▸ WHAT YOU HAVE TO DO
The word "Locate": in how many lines of the records does it appear? Reply with the number alone.

- Opening Delimiter -

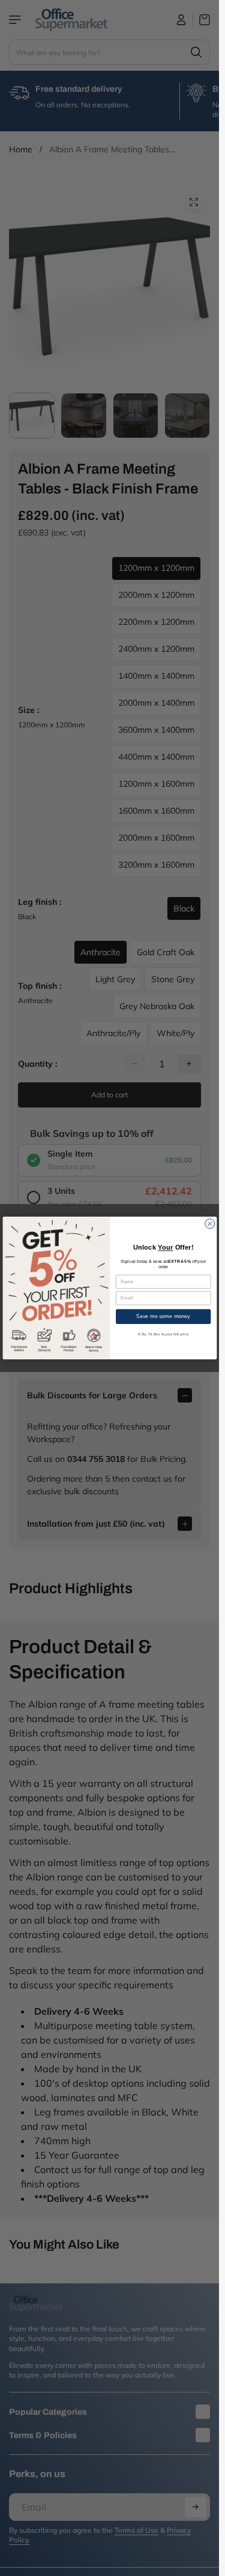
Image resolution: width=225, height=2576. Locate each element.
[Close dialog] (209, 1224)
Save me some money (163, 1316)
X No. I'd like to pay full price (162, 1334)
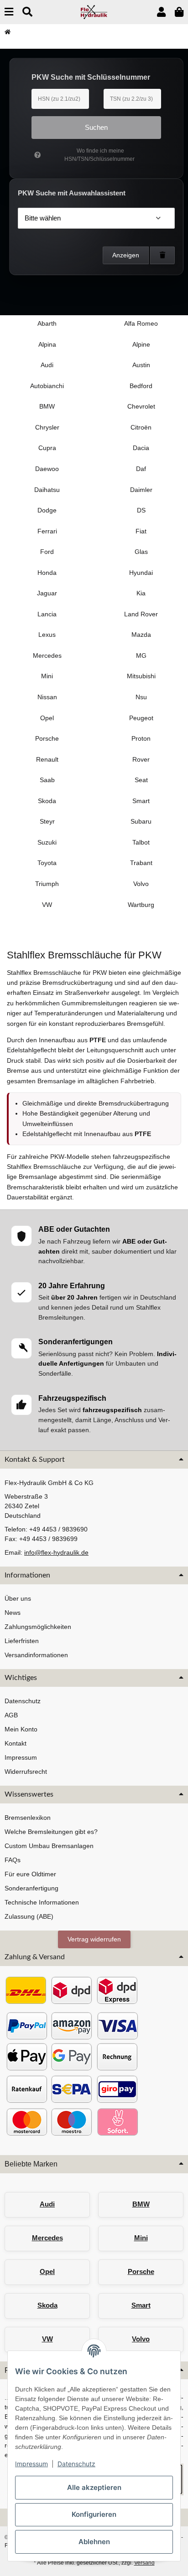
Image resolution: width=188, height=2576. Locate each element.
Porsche (141, 2271)
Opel (47, 2271)
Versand (144, 2563)
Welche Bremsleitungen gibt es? (51, 1831)
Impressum (31, 2464)
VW (47, 2339)
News (13, 1612)
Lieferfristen (22, 1640)
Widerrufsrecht (26, 1771)
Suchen (96, 127)
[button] (161, 12)
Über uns (18, 1598)
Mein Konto (21, 1729)
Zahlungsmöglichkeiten (38, 1626)
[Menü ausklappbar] (9, 12)
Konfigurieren (94, 2514)
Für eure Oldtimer (30, 1874)
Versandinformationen (36, 1655)
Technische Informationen (42, 1902)
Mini (141, 2238)
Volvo (141, 2339)
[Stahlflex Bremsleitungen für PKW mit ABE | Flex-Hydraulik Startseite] (94, 11)
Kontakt (15, 1743)
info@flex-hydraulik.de (56, 1552)
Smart (141, 2305)
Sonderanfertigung (31, 1888)
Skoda (47, 2305)
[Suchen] (27, 12)
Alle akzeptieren (94, 2487)
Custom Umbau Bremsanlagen (49, 1845)
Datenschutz (76, 2464)
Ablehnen (94, 2541)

- Closing Delimiter -

▸ EXERCISE SOLUTION
2